The game also offers three different approaches - science ship, pirate or military - which alter your starting equipment and mission aims. For example, a science ship gets more points for exploring the universe, while someone helming a military vessel will be better rewarded for dealing with first contact situations, one way or another. The real difference is in your starting equipment and the number of slots available for you to equip and carry your discoveries. The military task seems immediately attractive, with it being able to equip three weapons compared to the science vessel's measly one - and that one's position leaves the starboard flank undefended. And, yes, it's useful, but the as-standard science scanner allows you to immediately know what nearby planets are inhabited, so allowing you to head around the galaxy, building strength until you know for sure you actually want to tangle with any possibly hostile xenoforms. That your storage deck's twice as large as the military option is another bonus you'll appreciate after a few games when you're forced to leave some enormously valuable bauble on a deserted planetoid.

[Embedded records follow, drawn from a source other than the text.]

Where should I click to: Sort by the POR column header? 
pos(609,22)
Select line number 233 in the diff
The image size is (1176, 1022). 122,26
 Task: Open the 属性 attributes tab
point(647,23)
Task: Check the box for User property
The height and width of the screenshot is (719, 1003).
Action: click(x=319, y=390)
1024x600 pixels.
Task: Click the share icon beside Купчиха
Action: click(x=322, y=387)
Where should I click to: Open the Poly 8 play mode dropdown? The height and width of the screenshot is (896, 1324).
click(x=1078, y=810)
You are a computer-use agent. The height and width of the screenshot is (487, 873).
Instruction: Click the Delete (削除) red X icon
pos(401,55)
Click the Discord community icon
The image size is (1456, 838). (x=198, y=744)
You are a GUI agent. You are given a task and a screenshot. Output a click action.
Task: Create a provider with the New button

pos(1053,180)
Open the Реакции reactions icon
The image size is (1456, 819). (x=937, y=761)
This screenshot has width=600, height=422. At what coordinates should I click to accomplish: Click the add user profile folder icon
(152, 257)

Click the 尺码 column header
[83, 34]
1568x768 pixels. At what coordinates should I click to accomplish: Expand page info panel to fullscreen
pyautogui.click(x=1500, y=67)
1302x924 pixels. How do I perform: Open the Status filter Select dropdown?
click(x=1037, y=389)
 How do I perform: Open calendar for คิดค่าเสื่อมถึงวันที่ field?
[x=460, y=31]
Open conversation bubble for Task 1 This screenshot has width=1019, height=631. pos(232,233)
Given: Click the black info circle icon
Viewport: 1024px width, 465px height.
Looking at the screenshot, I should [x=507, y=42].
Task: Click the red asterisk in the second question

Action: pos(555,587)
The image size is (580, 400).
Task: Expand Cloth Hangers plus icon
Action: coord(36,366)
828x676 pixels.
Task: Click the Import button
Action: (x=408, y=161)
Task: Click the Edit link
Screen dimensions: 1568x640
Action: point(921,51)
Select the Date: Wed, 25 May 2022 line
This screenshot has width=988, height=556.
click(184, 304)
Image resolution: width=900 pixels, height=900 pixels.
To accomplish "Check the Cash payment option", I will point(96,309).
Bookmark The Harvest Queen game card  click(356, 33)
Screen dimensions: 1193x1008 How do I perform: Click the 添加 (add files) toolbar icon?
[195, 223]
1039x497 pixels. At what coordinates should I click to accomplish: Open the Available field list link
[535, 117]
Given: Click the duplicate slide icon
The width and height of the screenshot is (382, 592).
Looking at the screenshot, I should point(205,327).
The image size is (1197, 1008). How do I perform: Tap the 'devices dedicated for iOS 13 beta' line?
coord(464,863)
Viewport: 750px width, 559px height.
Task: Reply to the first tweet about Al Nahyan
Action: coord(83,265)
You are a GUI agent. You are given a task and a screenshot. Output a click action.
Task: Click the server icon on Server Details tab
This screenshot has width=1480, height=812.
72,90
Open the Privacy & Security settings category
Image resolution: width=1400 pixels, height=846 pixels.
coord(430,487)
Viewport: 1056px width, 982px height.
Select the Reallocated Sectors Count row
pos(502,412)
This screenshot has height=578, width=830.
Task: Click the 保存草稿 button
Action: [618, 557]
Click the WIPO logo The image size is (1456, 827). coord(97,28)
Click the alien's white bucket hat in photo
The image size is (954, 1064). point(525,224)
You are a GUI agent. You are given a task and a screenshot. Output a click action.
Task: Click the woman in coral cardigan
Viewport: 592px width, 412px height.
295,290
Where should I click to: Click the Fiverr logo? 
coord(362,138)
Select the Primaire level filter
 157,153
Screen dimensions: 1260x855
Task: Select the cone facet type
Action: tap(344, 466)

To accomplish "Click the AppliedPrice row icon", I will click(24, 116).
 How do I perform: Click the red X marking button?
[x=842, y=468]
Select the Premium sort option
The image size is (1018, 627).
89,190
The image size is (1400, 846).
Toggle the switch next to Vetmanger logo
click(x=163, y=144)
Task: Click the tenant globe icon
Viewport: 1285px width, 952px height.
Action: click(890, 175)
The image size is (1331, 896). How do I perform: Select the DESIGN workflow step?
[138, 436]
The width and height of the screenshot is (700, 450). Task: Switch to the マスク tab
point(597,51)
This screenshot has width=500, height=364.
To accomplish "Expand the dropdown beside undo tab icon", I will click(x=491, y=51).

I went to the delta quadrant and all I got was this lousy Tentacular Tiger.

In other words, the game offers variety, excitement, thought and pace all in tiny bundle you can wolf down in a sandwich break. In fact, that's what this actually reminds me of - the gaming equivalent of a snackette. Conceptually designed to be accessible and consumable, but capable of great variation. Also, some aliens look a bit like salad.

Its main flaws are in terms of balance. Some of the items you can gather are overpowered, and immediately make the rest of the equipment absolutely obsolete. While almost forgivable in some of the top-end weapons, the hyperdrive immediately breaks any tension or thought in exploring. Rather than tracking paths through nebulae, the relative merits of different drives or worrying about getting back to your home base in time, you can skip between any two systems in the universe in sixty game days. Since that's less than the time it takes to travel between even two close systems, even with a decent conventional drive, the time limit - and any strategy related to it - disappears. If you discover it early in the game, it saps much of the joy from the steady exploration. Its other problems are smaller - for example, in battles, it'd have been nice to have a little more direct control over your ships rather than just giving destinations and leaving them to find their own way there - or purely a result of its strengths - for example, the similarity in structure of most games becoming harder to ignore after a long play session.

Available both for ordering and in downloadable options, I'd argue that the demo is an absolute must-play for anyone with any interest in the strategic side of space or burning up the winter months in half-hour segments at a time. And if you're not one of those? Well, pah and fie to you. Get the hell out of my review.

Oh - a final testimonial to Weird Worlds strengths: as of 1am on December 22nd, I haven't done any Christmas shopping yet. When my aggrieved girlfriend, family and friends come at me with the communal axe, I'm blaming this.

And, y'know, being fundamentally irresponsible.